Now that my kid's cancer is in remission and the weather will be breaking soon, I will be working on mine again.
First step is to make a new index pin between the column and base to replace the one I broke dismanteling it.

Any questions, this is the place to ask.


----------



## Wilde Racing (Feb 26, 2013)

Thanks guys,

Nelson, I'm sorry to hear about the family health problems.

I believe the mill is an early 1944 as the serial number is a 12-7683?

I was able to do a little more work.
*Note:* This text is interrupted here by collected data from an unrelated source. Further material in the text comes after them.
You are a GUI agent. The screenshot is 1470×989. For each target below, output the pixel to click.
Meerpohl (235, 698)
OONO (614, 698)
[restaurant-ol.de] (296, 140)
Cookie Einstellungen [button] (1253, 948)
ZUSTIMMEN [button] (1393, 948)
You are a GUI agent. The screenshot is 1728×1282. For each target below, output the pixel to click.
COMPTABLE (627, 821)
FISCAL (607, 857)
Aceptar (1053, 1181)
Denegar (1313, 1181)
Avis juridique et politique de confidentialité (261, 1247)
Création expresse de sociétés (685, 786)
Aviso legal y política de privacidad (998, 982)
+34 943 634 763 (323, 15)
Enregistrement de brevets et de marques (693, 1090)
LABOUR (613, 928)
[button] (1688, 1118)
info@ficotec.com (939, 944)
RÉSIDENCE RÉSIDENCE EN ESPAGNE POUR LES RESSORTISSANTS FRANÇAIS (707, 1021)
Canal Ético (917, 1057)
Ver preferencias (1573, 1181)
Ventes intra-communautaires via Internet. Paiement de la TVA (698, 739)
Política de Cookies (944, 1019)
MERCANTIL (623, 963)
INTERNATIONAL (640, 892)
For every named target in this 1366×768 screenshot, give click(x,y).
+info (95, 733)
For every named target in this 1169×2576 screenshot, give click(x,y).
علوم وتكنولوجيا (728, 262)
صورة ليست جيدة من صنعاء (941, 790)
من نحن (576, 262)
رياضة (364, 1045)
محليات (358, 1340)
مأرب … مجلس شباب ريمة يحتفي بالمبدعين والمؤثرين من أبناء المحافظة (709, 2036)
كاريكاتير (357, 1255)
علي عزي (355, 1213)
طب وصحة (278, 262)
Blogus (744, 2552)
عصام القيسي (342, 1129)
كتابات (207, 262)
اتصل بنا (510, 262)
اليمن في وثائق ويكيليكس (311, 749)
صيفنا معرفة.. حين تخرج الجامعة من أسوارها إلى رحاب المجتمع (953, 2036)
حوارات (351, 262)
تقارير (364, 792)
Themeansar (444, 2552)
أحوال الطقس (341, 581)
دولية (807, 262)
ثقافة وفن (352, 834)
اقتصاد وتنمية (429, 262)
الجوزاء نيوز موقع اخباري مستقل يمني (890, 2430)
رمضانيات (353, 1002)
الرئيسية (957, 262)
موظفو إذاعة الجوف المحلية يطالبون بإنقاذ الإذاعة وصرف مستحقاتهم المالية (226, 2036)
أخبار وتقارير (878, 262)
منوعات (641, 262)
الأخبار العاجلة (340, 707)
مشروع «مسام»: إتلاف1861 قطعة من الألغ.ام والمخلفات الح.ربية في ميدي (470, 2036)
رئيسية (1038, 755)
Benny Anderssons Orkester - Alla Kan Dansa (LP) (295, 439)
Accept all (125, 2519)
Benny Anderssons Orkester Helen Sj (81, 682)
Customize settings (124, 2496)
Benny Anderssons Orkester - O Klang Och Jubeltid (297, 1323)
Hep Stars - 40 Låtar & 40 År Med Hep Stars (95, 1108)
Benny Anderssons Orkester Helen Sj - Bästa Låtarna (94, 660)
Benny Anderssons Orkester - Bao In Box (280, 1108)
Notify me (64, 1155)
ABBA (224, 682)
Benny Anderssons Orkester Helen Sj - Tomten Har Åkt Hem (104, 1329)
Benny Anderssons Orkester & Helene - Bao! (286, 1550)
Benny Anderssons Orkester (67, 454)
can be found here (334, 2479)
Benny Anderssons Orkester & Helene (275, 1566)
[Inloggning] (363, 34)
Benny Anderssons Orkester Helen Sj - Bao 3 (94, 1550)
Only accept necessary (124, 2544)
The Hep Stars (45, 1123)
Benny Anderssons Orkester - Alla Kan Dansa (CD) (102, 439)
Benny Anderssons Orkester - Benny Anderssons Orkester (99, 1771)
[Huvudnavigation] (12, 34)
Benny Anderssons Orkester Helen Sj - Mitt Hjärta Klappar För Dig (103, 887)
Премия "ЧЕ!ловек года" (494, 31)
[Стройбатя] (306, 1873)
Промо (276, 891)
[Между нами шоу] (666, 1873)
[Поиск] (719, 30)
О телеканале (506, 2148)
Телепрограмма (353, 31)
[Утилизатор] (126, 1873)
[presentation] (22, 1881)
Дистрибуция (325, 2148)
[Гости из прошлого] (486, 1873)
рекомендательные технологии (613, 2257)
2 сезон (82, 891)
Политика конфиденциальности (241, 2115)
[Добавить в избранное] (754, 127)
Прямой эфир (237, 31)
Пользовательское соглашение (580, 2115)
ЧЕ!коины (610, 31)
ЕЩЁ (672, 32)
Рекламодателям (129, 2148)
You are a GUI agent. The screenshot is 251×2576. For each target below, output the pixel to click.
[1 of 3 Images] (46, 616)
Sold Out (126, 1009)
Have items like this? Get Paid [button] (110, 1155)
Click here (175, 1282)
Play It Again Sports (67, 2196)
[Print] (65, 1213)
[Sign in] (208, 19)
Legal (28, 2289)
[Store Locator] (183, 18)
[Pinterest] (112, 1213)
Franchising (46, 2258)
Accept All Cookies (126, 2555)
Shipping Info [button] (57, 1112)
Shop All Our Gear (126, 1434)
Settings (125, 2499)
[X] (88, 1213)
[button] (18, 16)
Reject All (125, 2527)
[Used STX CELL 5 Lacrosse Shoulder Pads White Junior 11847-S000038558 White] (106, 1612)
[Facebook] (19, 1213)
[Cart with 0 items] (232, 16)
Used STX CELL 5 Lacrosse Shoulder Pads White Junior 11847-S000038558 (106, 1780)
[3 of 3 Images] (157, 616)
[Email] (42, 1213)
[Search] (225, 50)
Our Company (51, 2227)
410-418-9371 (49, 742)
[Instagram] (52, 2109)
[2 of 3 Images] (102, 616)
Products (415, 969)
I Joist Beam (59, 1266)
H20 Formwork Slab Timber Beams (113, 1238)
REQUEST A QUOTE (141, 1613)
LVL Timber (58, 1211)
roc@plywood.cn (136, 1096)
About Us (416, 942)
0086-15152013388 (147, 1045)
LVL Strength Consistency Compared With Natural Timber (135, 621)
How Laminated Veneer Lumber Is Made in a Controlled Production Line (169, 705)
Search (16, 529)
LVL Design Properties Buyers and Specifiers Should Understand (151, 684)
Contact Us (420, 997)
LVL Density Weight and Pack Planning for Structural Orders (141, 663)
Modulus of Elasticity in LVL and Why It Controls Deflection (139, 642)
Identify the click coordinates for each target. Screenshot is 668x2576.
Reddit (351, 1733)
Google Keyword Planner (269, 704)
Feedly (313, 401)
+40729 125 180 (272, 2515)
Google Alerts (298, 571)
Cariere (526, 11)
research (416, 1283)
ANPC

So far the only thing that doesn't seam to work is the table feed lever. tonight I pulled the lever and found it was missing the pin and had allowed the shaft to rotate. Easy fix. 

I'm now at a cross roads. What do I do from here? Should I pull the mill completely down going through everything and paint it? Should I pull just the stuff that needs maintenance and use it? Is there anything else I need to watch for? ll the gears look good in the transmission.

Also any suggestions on cleaning products? Engine degrease is working o.k....


----------



## ScubaSteve (Feb 26, 2013)

Wow...looking really nice! Mechanically, it looks really good. I'd probably clean the oil passages, etc. and just keep the major assemblies separate. No need to *really* take it apart...that's just asking for a headache....besides, you might damage something along the way. 

I'm in the midst of my refurbishment of a VN12....I have the column stripped down to bare metal and will do the same for the ram, etc. Then I'll fill, prime, and paint.....or maybe I'll skip the filler, since it is such a PITA. 

At any rate, it shouldn't be too hard to strip and repaint...that gets my vote. Be sure to post your progress....this forum seems to be the main one for all things VN12......


----------



## Dan (Feb 26, 2013)

Great Machine! I love mine, I like the war finish decal, I have a US Navy property lable on mine. For me it's function is important before beauty, get it running first then worry about paint. Are you going to move the DRO's over to this one from your Jet?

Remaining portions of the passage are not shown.